PASSAGE SHOWN =>
Azalea caterpillars or Labor Day worms?
Published 4:17 pm Thursday, August 3, 2023
It’s that time of year again and the usual suspects are beginning to appear. Last week I went over a pest that we see this time of year that does detrimental damage to pecans. This week I am looking at another one. This very colorful worm (a.k.a. caterpillar) on your azaleas is an azalea caterpillar (Datana major). They are very destructive little critters! In large enough numbers, they can defoliate an entire bush. Often, they are not noticed until the damage is already done.
The azalea caterpillar hatches around mid to late-August, earning the name Labor Day worms. The eggs are on the underside of the leaf and packed in as a tight cluster of white eggs numbering 80 to 100. The eggs will hatch and the young caterpillars will emerge having a yellow body with black stripes and a red head. As they grow, they will molt to a black body with yellow dots, the red head may or may not, turn almost purple. The way to distinguish caterpillars from other insects, like sawflies, is by the three sets of legs near the head. The azalea caterpillar will raise its head and curl its tail when disturbed to form a shape like the letter “C”. There are a few others that do this but not many.
Upon eating their fill of your azalea, they will crawl down the plant and burrow into the soil to pupate. It is here that they will spend the winter. In late spring they will emerge as adult moths and begin the process all over again. Do not worry about handling these caterpillars, they are completely safe. They may however, regurgitate yellow juice onto your hand.
In a homeowner situation it is really best to pick the caterpillars off of the bush and smash them or place them in a bucket of soapy water. You can pick them off by hand if there are just a few or, you can shake the bush to remove them. If the infestation is really bad, you may need to go to a product containing B.t. (Bacillus thuringiensis). This is a natural, organic product that will control the young caterpillars. It is marketed under names such as DiPel. Spinosad is another organic approved insecticide that will work on caterpillars and some beetles. There are insecticides that will work such as Carbaryl (Sevin), Acephate (Orthene), and pyrethrin-based insecticides that end in -thrin. These insecticides are much more harmful to the beneficial insects on the bush, so beware of aphid or spider-mite spikes after using an insecticide. This is due to killing all of the beneficial insects that are predators of these pests.

Collected data =>
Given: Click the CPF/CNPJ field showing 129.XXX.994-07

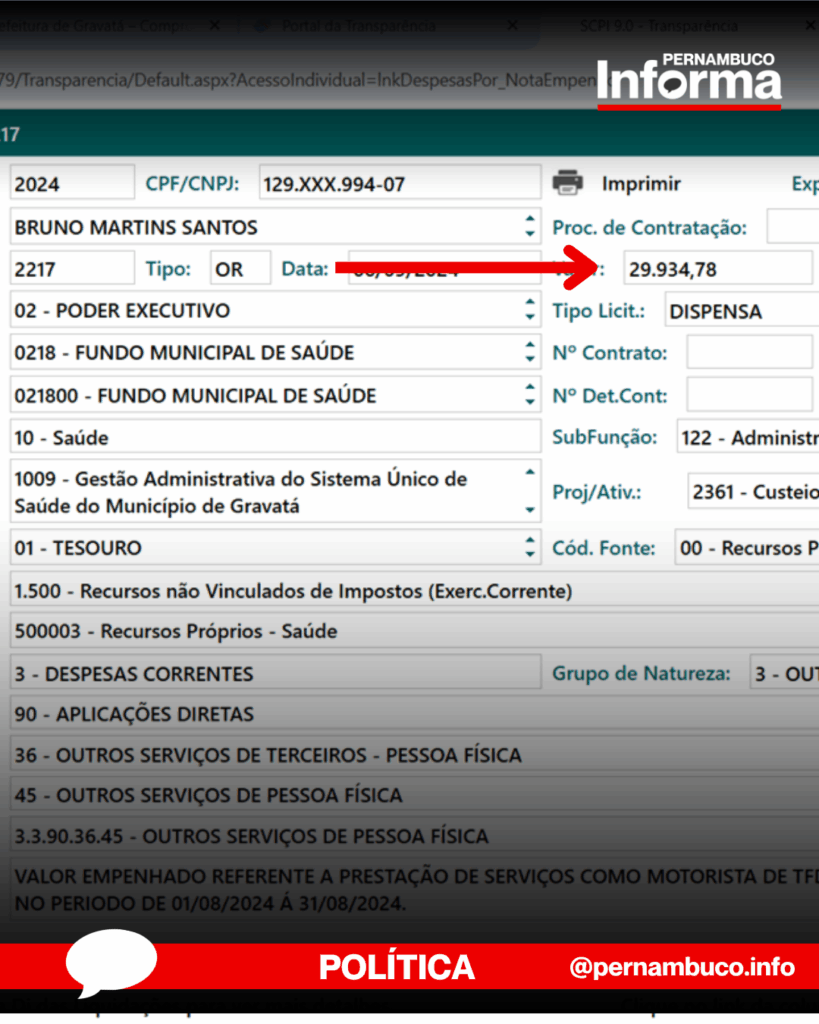Looking at the screenshot, I should (x=398, y=184).
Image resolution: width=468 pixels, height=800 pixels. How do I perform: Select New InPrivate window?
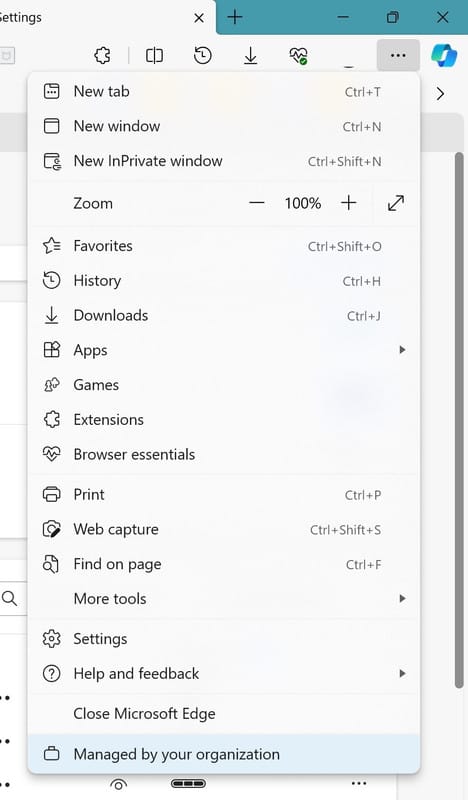click(224, 161)
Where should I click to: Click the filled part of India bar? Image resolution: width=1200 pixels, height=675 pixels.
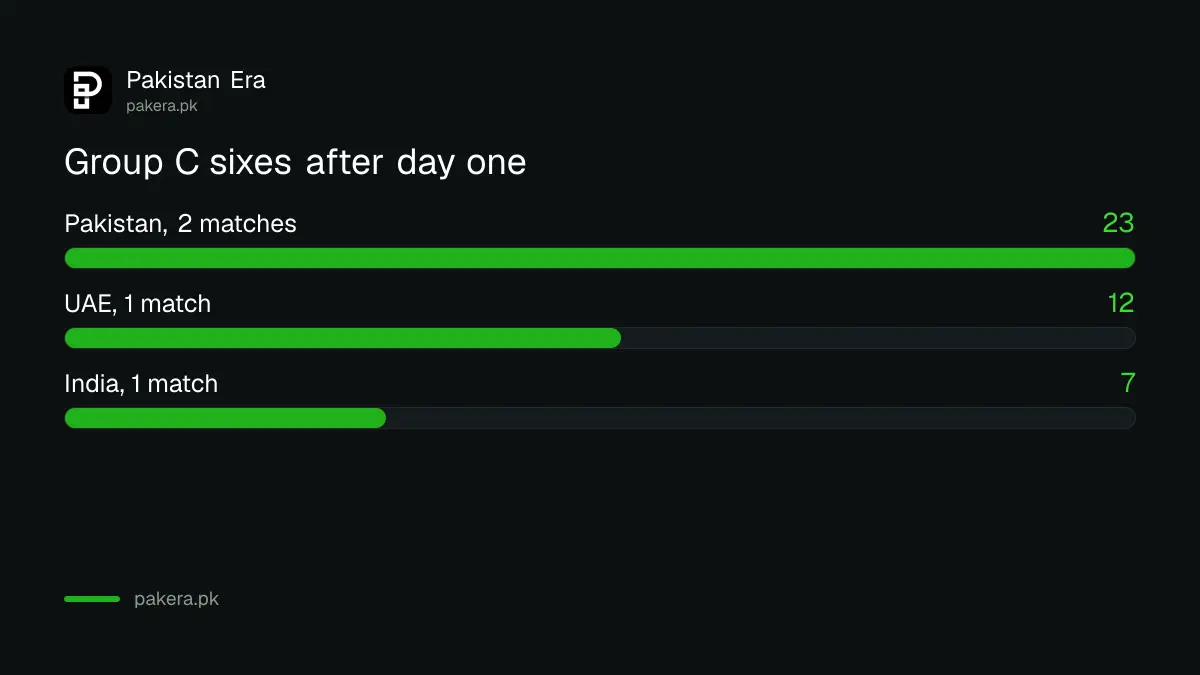click(x=225, y=418)
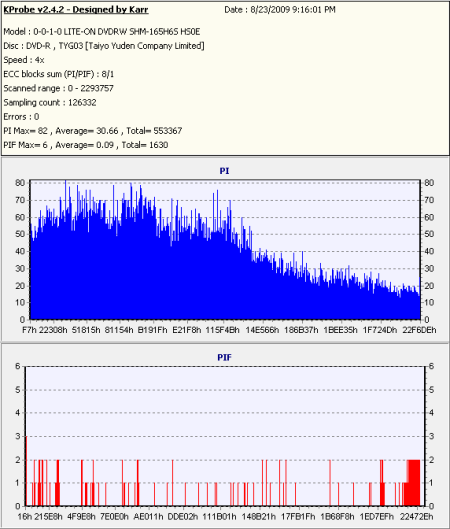Click the PIF spike of 3 at start
The width and height of the screenshot is (450, 529).
pyautogui.click(x=26, y=471)
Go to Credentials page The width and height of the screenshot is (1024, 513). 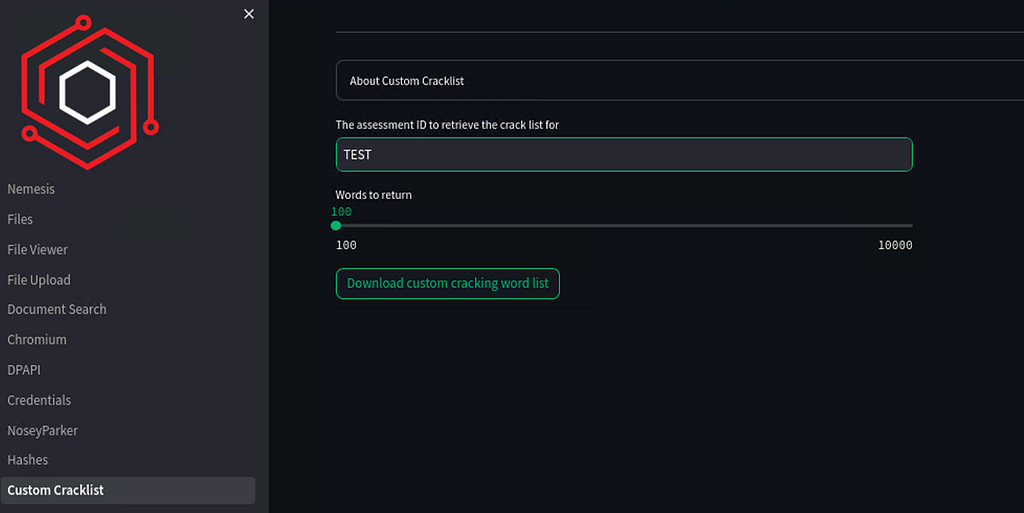tap(39, 400)
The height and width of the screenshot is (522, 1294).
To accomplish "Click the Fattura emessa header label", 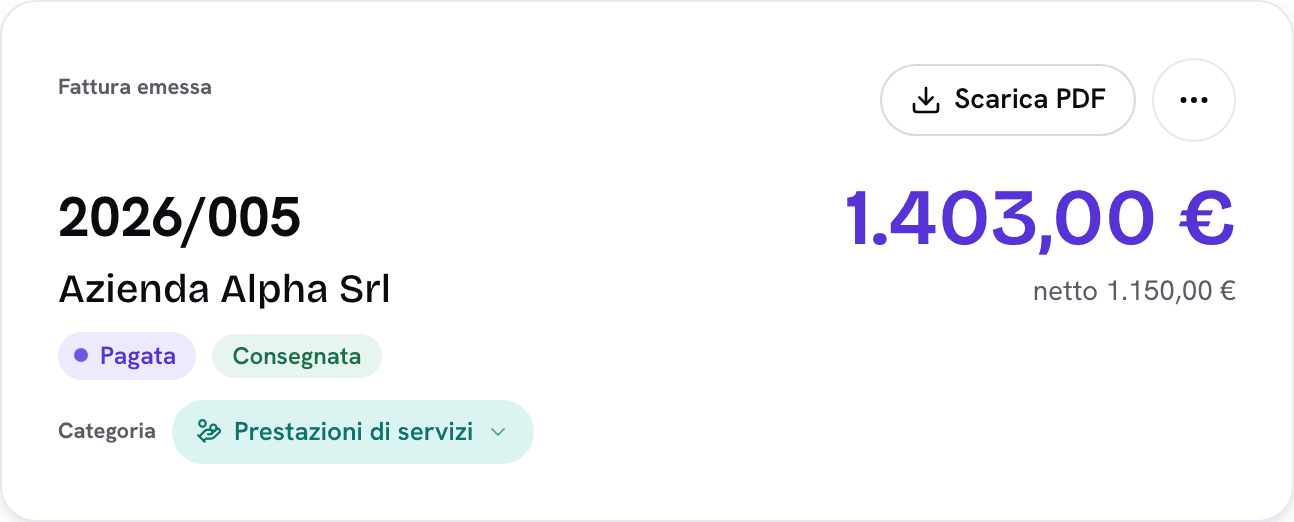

PROBLEM 1 => For each statement, say whether it agrees with the azalea caterpillar article, answering yes or no and quoting the words that decide it: (a) The eggs are found on the underside of the leaf. (b) Handling the caterpillars is unsafe. (c) The caterpillars spend the winter in the soil.
PROBLEM 2 => According to the azalea caterpillar article, how many eggs make up a cluster?
The records are separate material and are not part of the azalea caterpillar article.

EXERCISE RESPONSE 1 =>
(a) Yes: "The eggs are on the underside of the leaf and packed in as a tight cluster of white eggs numbering 80 to 100."
(b) No: "Do not worry about handling these caterpillars, they are completely safe."
(c) Yes: "they will crawl down the plant and burrow into the soil to pupate. It is here that they will spend the winter."

EXERCISE RESPONSE 2 => 80 to 100 white eggs.